Decentralizepy & Grid5000

This git will represent an adaptation of the decentralizepy framework to run on Grid5000. The main framework is the one of the EPFL, see Decentralized Learning Made Easy with DecentralizePy.

This project is designed to run on multiple servers, using potentially multiple machines, as a single machine may not have enough resources to run the experiment.

Running an experiment

This git is designed to run for a singularity container (using the compute_container.def file). To build the container, run :

singularity build --fakeroot compute_container.sif compute_container.def

Or, on G5k:

sudo-g5k /grid5000/spack/v1/opt/spack/linux-debian11-x86_64_v2/gcc-10.4.0/singularity-3.8.7-rv6m5rw2bda5vu5cb7kcw6jfjg24xp6h/bin/singularity -d build compute_container.sif compute_container.def

Alternatively, you can now run

make

This should install all the dependencies in the container file, compute_container.sif.

If needed, this command should be run on all of your remote servers if their storage is not synced.

This container expects several arguments to run.

singularity run compute_container.sif 
graph : The graph file, located in src/decentralizepy/run_configuration

nb_machines : the number of machine the process will run on 

nb_procs_per_machine : how many process this machine will simulate

iterations : Number of communication rounds, be careful not to confuse with `rounds` the number of local gradient descent 
    
eval_file: The file that will be used to run the simulation. Either "testingPeerSampler.py" or "testingPeerSamplerDynamic.py", to distinguish between a static or dynamic network.

test_after: Every test_after iterations, the entire train loss is logged

log_level: Either "INFO" or "DEBUG"

averaging_steps: The number or averaging rounds, use 1 for ZeroSum, and 10 was used in the paper.

The singularity file also expects specific file mounting to be able to modify some files.

How to mount files

Using Grid5000

If you can use Grid5000, then all the running process and logs handling is automated using g5k_execution.py. You simply need to edit g5k configuration file in g5k_config/, and run

python3 g5k_execution.py g5k_config/my_config.json

This grid5000 configuration expects a correct decentralizepy configuration file (see the following sections)

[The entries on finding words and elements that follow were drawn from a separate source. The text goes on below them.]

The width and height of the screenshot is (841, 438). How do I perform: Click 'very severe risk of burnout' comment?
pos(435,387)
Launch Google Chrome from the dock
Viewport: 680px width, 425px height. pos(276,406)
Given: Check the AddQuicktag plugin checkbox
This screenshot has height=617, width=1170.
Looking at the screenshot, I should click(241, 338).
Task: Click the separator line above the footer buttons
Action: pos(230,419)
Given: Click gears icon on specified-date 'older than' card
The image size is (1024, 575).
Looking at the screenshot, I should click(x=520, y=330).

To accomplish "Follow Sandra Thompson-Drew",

To run, you need several dependencies, and in particular the library enoslib:

pip3 install enoslib

This script will setup all the necessary files and mount them in the singularity call automatically. Simply follow one of the examples, such as g5k_config/mia_config_cifar10_zerosum.json, and you can create your own configuration and run it. It is important to change the name for reservations not to overlap when running multiple experiments at a time.

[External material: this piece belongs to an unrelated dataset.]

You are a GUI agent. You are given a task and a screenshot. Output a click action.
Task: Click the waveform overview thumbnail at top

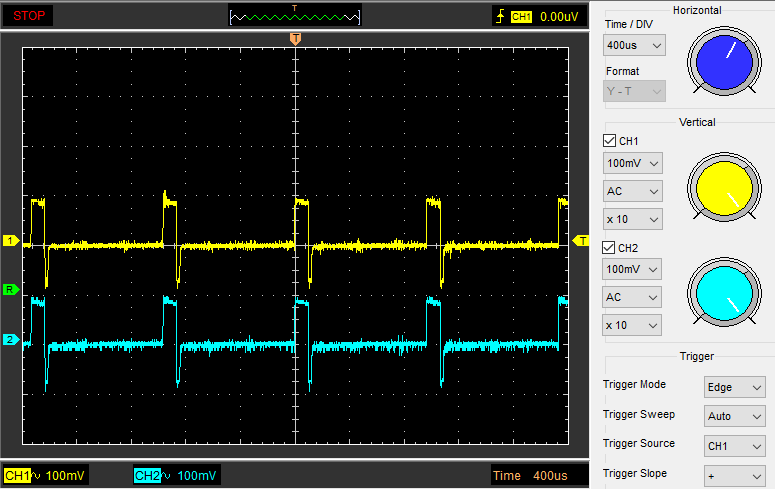[294, 16]
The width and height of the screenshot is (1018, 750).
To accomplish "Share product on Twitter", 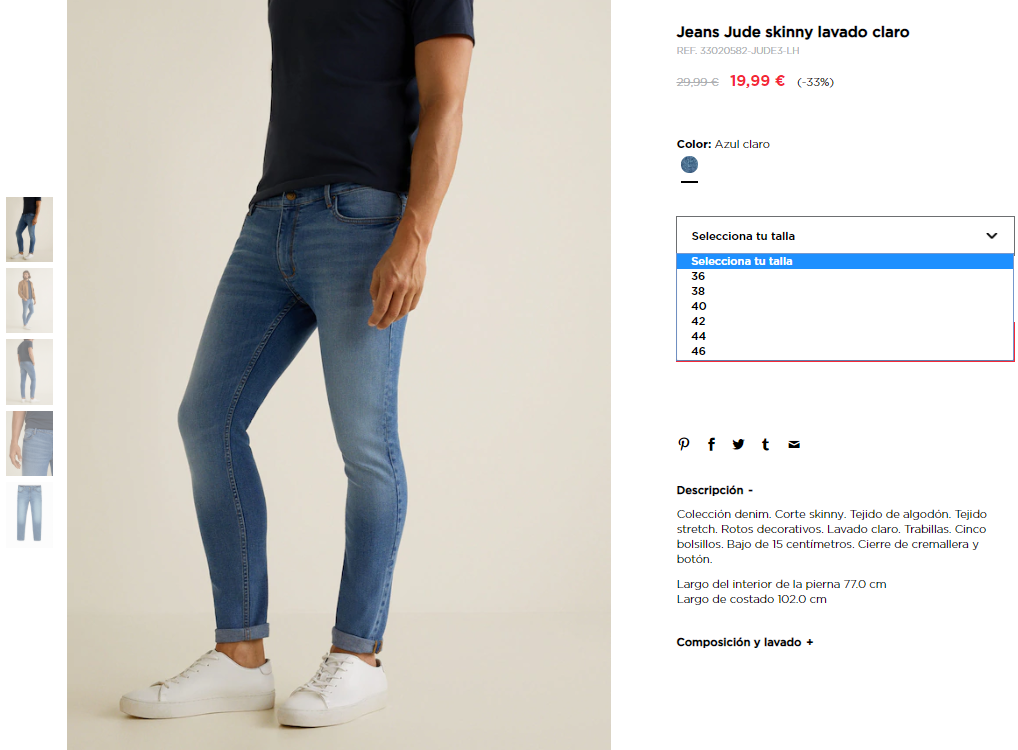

For now, it is mostly designed and tuned to run on the paravance node (logs downloading and timings). But this can be quickly fixed in the code itself for other nodes.

On another architecture:

You need to be able to run all the singularity files on all the networks. Then, the files in the following section will need to be created manually and made available on all the machines. Here is a list, and where they are expected to be mounted using the option --bind:

--bind $(REMOTE_DECENTRALIZEPY_DIR):/decentralizepy
--bind $(REMOTE_LOGS_DIR):/logs
--bind $(REMOTE_IP_FILE):/ip.json
--bind {REMOTE_DATASET_DIR}:/datasets
--bind $(REMOTE_PRIVACY_DATASETS_DIR):/privacy_datasets

Here, each variable must be set up appropriately according to your architecture.

The decentralizepy configuration file

Then, the hyperparameters for the experiments must be set. To create a run configuration, go to decentralizepy/run_configuration, and set up the configuration that will be used. For the paper, use

For CIFAR10: mia_config_cifar10_muffliato.ini or mia_config_cifar10_zerosum.ini
For FEMNIST: mia_config_femnist_muffliato.ini or mia_config_femnist_zerosum.ini You simply need to go to the file and specify the noise level you want for the run.

This file should be located in decentralizepy/run_configuration, and since decentralizepy will be mounted then the script will access this file directly.

An important note, depending on the architecture used, there can be a TCP port conflict, with a TCP port being already used. For this case, an additional parameter can be added in the [COMMUNICATION] section if there is a TCP port conflict. The default is the following, but can be changed in the config file:

offset=9000

The logs directory:

This directory is the one where all the logs will be written, as well as the results. This directory should then be synced across all the machines for the data-extraction script to work properly.

The IP file

This file is the most important: it must be a json format file that creates an association machine_ID : ip_address, listing all the IP addresses of the machines that will partake in the training. This will allow the processes to communicate. The container will then identify automatically the machine ID. It must be the same file for all

The dataset folder

You must have the dataset downloaded on all the machines, and it will the dataset automatically. In the case of CIFAR10, it can also be downloaded automatically.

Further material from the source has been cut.